-- Available records --
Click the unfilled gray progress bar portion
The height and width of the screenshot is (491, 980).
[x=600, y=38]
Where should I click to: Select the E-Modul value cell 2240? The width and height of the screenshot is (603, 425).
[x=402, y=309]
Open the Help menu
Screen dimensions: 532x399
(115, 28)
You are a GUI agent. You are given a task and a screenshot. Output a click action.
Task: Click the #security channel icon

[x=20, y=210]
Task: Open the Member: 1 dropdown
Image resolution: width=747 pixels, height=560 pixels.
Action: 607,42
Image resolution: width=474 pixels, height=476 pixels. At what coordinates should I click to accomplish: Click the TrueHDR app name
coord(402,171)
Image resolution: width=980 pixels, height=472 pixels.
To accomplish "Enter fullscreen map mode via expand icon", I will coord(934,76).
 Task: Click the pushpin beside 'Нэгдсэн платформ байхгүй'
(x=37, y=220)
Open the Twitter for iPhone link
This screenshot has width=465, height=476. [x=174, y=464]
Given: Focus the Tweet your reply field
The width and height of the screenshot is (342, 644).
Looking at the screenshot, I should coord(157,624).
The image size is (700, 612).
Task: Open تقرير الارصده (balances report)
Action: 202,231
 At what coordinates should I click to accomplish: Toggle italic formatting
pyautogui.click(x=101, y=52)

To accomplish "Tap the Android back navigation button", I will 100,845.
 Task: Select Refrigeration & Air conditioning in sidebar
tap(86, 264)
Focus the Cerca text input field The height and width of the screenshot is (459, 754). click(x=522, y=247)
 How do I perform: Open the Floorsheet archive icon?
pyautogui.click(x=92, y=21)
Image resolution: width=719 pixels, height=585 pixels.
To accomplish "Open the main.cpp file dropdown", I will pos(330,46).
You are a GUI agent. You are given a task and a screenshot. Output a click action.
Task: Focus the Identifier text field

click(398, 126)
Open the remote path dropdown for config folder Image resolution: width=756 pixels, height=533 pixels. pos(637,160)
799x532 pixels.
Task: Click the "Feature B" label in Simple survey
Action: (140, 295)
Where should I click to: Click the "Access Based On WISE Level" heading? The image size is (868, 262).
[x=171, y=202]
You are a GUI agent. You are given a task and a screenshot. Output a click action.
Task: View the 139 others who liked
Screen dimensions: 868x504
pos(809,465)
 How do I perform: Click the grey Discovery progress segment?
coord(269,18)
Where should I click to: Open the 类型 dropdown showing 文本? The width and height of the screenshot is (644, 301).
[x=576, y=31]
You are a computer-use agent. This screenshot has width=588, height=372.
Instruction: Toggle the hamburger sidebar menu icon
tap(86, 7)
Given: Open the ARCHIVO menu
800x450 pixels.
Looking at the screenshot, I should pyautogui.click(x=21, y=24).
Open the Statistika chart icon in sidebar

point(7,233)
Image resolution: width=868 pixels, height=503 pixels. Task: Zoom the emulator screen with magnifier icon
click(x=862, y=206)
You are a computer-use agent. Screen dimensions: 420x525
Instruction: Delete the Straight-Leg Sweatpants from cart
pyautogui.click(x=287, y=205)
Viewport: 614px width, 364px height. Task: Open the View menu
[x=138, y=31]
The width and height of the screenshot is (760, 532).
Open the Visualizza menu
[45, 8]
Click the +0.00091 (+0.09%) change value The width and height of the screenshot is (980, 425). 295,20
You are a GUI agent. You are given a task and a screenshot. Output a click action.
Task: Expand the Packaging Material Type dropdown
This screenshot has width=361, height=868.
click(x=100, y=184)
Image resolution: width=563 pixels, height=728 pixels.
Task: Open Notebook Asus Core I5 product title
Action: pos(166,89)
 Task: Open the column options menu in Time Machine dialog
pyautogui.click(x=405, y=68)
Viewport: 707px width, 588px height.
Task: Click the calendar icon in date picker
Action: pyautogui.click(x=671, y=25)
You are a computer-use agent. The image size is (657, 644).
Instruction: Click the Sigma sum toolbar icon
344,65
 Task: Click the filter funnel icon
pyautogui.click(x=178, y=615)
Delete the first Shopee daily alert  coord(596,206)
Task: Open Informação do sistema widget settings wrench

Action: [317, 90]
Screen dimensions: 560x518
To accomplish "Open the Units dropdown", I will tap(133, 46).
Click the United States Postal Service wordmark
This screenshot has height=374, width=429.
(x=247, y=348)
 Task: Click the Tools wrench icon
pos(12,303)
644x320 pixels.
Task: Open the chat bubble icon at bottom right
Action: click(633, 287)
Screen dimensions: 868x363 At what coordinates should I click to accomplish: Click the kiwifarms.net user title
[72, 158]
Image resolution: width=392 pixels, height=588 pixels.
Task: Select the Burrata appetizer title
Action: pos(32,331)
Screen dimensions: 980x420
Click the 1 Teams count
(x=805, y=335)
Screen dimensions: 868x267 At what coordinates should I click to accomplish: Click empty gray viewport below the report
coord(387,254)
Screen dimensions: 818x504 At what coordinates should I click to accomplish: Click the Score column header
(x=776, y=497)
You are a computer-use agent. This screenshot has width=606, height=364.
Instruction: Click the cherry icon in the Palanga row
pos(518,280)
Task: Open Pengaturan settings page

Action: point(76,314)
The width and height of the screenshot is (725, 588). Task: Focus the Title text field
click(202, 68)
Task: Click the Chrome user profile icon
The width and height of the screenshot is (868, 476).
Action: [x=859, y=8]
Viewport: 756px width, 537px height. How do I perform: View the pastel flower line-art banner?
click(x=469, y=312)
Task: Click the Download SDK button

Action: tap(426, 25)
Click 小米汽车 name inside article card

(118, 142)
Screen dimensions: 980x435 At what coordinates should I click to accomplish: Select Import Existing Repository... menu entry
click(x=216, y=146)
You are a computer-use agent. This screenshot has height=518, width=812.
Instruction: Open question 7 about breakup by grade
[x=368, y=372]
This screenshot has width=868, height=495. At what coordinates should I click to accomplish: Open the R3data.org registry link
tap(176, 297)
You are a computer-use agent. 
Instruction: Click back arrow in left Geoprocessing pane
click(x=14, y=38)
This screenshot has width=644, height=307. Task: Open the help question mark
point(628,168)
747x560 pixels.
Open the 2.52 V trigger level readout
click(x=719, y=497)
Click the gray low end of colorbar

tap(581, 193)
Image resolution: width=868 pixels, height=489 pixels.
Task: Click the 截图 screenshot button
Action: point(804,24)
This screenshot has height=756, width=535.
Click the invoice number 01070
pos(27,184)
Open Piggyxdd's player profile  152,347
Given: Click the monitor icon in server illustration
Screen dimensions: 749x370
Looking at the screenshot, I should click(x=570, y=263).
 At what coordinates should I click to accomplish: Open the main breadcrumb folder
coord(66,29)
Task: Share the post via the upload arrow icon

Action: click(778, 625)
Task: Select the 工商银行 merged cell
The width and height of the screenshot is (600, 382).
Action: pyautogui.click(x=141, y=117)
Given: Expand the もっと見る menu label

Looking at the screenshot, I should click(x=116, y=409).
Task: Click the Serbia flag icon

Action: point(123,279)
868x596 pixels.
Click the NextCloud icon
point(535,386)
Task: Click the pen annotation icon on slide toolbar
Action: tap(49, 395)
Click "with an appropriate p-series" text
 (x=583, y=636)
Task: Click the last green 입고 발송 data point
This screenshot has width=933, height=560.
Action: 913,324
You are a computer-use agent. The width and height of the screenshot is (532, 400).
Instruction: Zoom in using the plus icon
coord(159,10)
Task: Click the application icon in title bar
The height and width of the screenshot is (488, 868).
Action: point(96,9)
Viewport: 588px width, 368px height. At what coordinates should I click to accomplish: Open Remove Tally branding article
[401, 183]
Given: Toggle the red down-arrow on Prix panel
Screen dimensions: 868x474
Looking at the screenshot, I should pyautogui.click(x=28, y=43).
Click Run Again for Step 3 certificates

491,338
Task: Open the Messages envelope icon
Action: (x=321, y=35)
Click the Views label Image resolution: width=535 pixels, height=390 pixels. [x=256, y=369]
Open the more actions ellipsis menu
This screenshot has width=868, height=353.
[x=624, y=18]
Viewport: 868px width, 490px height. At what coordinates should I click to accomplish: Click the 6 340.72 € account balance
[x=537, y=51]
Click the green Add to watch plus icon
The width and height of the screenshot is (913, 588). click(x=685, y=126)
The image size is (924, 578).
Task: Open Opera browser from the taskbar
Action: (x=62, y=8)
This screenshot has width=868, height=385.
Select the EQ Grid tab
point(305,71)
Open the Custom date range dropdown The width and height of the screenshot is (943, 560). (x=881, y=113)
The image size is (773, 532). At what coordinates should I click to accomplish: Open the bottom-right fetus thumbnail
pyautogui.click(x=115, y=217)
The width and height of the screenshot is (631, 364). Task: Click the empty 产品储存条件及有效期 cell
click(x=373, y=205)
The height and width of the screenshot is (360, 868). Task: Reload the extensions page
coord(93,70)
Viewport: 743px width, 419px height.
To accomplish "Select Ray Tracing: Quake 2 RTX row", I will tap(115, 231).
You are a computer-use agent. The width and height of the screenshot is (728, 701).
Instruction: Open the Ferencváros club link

-- Exercise description --
Once you find the string "agent" in a line of the records, copy that line.

-- Solution to this exercise --
You are a GUI agent. You are given a task and a screenshot. Output a click action.
You are a GUI agent. You are given a task and a screenshot. Output a click action.
You are a GUI agent. You are given a task and a screenshot. Output a click action.
You are a computer-use agent. This screenshot has width=588, height=372.
You are a computer-use agent. Screen dimensions: 420x525
You are a GUI agent. You are given a task and a screenshot. Output a click action.
You are a computer-use agent. The image size is (657, 644).
You are a computer-use agent. This screenshot has width=606, height=364.
You are a computer-use agent. This screenshot has height=518, width=812.
You are a computer-use agent. 
You are a computer-use agent. The width and height of the screenshot is (532, 400).
You are a computer-use agent. The width and height of the screenshot is (728, 701).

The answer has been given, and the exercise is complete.